* Фрагмент текста *
▶
А барышне 20 лет; она студентка Психоневрологического института знаменитого Бехтерева и вольнослушательница в Петербургском университете сразу на двух факультетах, куда не принимали женщин при царе. Кстати, Николай Гумилев едва-едва, в 20 лет, окончил гимназию, недоучился в Сорбонне, в Петербургском университете, апломба хватало у него лишь на путешествия в Африку, по сути, туристские поездки, на издания своих стихов и создание объединений, с тем он мог играть роль мэтра, разумеется, прежде всего в отношении девушек, пишущих стихи, известно, к чему это сводилось.

Мэтр не признавал женских стихов, но охотно ухаживал за мэтрессами; влюбляясь, он даже предлагал руку и сердце, а затем заявлял: «На мэтрессах не женятся». С Анной Ахматовой дважды вышла у него осечка. Он женился на девушке, в которую влюбился гимназистом, много лет добивался взаимности, он вообще не отступал от своих целей, пока Аня Горенко в силу своих обстоятельств, влюбленная в другого, вышла за него замуж.

Писала стихи почти что тайком от мужа, стихи ее опубликовали в журнале «Аполлон» в отсутствие Гумилева, в Африку укатил в очередной раз. По возвращении он должен был признать, что Анна Ахматова - поэт, вкус к стихам у него был. Он объявил ее своей ученицей, что, мягко говоря, неправда, тем самым попал в мэтры, что предопределило его поведение в отношении пишущих стихи девушек. Впрочем, барышни (и из актрис) знали, чего хотели. Последней из мэтресс была Ирина Одоевцева, вышедшая замуж за Георгия Иванова. После революции они не без помощи Ларисы Рейснер уехали за границу.

Поэт Георгий Иванов в юности подрабатывал курьером и однажды был послан с корректурой из какого-то издательства к профессору М.А.Рейснеру на Большую Зеленину. Из его воспоминаний: «Была, наверное, весна. С островов по Каменноостровскому тянуло блаженной свежестью петербургского апреля… По широкой лестнице ультра-модернизированного дома я поднялся на 3 этаж (на самом деле на пятый). Лакированная дверь, медная доска: проф. Рейснер. Но на мой звонок никто не открыл. Я позвонил еще – то же самое. Может быть, звонок испорчен? Я хотел постучать и толкнул дверь. Она без шума распахнулась. И в прихожей напротив меня была видна большая белая комната с роялем и цветами – гостиная, должно быть. Окно в ней было «фонарем», большое зеркальное стекло, ничем не завешенное на сад и розовое вечереющее небо.

На фоне этого окна стояла девочка лет 15-ти и мальчик – морской кадет. Они не слышали, как я вошел. Должно быть, они ничего не слышали: они целовались. Они стояли, отодвинувшись друг от друга. Она, положив руки на погоны, он осторожно держал ее за талию, совершенно так, как на наивных английских картинках изображается «первый поцелуй». Первый или нет, поцелуй был очень продолжительный. Что мне было делать? Я кашлянул. Морской кадет отдернул руки и быстро отвернулся к окну. Девочка слабо ахнула, потом, мотнув белокурой головой, пошла мне навстречу. Лицо ее пылало, глаза блестели. Признаюсь, когда она подошла ближе, я позавидовал морскому кадету, с независимым видом теребившему свой рукав, – так прелестна была его подруга. Она была совершенной красавицей… Психеей».
◀
* Исходные данные *
▶
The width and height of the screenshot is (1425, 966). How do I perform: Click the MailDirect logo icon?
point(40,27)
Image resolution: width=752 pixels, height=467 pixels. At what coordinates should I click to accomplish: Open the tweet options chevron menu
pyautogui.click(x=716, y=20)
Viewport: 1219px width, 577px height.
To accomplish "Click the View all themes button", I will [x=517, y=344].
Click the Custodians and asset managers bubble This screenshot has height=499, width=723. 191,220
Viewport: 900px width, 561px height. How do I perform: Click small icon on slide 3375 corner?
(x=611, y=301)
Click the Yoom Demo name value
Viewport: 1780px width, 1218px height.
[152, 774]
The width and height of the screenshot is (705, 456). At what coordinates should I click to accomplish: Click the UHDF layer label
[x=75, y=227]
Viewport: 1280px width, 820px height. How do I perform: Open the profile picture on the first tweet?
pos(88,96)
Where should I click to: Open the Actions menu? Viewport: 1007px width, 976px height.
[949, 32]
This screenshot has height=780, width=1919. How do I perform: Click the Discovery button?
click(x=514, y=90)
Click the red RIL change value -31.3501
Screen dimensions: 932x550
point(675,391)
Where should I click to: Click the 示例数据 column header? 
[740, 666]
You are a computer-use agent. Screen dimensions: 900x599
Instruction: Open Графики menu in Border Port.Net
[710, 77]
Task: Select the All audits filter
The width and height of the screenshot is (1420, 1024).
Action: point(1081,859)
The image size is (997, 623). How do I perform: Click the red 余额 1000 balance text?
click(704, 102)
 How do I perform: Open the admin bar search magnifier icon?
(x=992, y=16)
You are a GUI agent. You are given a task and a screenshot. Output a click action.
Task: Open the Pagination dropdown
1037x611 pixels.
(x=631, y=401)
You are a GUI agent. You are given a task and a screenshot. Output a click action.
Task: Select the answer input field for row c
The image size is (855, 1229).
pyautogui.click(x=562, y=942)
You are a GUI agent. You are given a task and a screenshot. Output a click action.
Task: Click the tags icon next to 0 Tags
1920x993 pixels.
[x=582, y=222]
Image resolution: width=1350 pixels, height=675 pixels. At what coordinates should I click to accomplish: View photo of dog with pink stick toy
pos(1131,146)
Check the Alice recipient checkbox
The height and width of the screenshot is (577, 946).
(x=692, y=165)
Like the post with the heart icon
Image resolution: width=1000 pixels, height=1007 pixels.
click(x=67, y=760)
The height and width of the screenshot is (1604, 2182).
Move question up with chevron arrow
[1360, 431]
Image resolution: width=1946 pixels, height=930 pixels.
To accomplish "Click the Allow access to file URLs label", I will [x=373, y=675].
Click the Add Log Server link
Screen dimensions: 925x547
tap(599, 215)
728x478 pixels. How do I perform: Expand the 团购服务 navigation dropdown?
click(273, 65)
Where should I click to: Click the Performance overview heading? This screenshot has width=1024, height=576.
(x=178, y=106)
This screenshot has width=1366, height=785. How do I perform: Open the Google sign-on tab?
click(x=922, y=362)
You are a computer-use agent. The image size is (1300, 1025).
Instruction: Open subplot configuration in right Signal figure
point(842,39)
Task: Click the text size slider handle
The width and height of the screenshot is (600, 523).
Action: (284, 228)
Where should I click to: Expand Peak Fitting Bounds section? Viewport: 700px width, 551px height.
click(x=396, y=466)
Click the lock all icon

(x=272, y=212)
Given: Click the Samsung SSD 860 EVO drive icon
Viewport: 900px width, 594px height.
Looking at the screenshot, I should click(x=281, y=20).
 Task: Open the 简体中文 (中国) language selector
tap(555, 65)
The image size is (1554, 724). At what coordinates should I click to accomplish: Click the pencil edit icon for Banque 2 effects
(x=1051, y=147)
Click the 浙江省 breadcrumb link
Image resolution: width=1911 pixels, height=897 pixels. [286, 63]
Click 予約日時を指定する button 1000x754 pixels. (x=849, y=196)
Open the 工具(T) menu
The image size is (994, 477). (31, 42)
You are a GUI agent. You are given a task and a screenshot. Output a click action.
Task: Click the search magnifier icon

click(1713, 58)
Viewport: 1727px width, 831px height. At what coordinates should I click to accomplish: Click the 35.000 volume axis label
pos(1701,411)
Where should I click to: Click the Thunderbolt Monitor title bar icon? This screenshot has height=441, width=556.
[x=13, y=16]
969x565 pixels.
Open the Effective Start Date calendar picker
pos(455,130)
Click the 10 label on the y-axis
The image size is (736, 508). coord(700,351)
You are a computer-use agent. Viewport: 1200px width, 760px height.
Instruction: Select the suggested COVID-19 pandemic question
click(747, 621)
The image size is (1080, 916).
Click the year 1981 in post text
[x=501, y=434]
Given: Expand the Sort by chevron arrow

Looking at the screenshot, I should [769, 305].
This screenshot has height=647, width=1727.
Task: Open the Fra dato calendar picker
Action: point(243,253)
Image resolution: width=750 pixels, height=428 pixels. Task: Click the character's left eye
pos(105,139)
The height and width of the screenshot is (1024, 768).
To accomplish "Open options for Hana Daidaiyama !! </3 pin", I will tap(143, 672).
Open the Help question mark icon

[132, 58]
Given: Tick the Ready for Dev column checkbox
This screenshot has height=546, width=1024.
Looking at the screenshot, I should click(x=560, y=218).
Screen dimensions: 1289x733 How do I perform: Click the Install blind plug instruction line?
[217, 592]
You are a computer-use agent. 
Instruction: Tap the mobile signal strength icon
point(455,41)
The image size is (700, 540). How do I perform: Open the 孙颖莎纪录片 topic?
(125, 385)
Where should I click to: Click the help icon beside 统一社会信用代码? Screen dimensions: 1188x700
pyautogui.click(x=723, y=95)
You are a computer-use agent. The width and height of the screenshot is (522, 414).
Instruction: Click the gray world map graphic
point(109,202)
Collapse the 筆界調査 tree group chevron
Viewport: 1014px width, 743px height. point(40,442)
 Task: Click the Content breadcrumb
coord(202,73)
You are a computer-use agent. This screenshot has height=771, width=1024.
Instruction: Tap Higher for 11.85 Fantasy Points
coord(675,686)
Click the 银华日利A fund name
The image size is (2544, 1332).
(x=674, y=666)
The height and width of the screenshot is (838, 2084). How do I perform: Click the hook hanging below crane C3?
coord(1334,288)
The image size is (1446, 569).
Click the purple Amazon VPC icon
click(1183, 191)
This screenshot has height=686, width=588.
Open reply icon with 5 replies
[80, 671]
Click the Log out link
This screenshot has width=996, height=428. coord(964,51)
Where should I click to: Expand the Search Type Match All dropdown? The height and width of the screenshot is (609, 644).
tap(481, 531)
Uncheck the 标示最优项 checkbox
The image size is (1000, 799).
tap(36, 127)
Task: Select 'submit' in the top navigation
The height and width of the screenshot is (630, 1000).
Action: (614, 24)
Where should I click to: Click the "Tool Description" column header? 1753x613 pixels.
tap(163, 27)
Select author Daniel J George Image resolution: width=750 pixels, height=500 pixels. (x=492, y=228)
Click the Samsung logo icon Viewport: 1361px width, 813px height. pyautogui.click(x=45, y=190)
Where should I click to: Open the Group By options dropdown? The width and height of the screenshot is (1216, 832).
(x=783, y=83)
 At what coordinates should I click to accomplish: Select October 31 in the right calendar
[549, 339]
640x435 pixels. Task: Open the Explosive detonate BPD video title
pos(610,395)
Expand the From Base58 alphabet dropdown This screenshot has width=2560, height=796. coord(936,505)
◀
* Задание *
Напишите продолжение текста о Гумилеве и поэтах его круга, начиная сразу после последнего приведенного предложения.

* Ответ *
А ведь Психея обладала такой красотой, что даже Елена, дочь Зевса, не могла с нею соперничать, и люди принимали ее за Венеру, сошедшую на землю, что весьма не понравилось богине, и она направила Эрота наказать самозванку, а тот в нее влюбился.

Ирина Одоевцева на склоне лет вернулась на Родину, я видел ее в кресле-коляске в Комарове; молодая женщина, сопровождавшая ее, заговаривала со мной о ней, что означало (только сейчас догадываюсь): мне надо было к ней подойти. Зная поэтессу по изданным в то время ее воспоминаниям молодой и красивой, я не решился заговорить со старухой, словно вышедшей из могилы. Говорят, Ирина Одоевцева (в воспоминаниях она очень точна и правдива, вплоть до участия Гумилева в каком-то заговоре, с получением денег на нужды заговорщиков, о чем он сам говорил, так что пострадал отнюдь не без вины) сказала: «Лариса Рейснер - прелесть. Такой красивой женщины я никогда не видела...»

Гумилев упоминает в письме Ларисе Рейснер о Елене Спартанской, готовый похитить ее, как Парис. Я склонен думать, что это один и тот же тип женской красоты - у Елены Гомера и у Ларисы Рейснер. Она высокого роста, подвижна и статна, обаятельна и прелестна, при этом серьезна, поскольку, помимо чувств, сильных, до страсти, ею владеют мысль и воля, кажется надменной. У нее были темные, каштановые, как отмечают, волосы, на ее взгляд, русые, слегка вьющиеся, так что друзья звали ее «ионийский завиток», отмечая тем самым ее увлечение античностью. Глаза у нее светло-серые, порою зеленоватые, большие, полные света...

Закончив гимназию семнадцати лет (в 1912 году) с золотой медалью, Лариса Рейснер через год опубликовала драму «Атлантида» в журнале «Русская мысль», где был редактором Леонид Андреев, знаменитый в ту эпоху писатель. Для студентки Психоневрологического института такое начало литературной карьеры незаурядное явление. Таланта ей хватало не превзойти Анну Ахматову или того же Гумилева (каждый поэт сам по себе и неповторим), а определиться в дальнейшем как поэт более широкого диапозона и масштаба, чем поэты, которых она очень высоко ставила.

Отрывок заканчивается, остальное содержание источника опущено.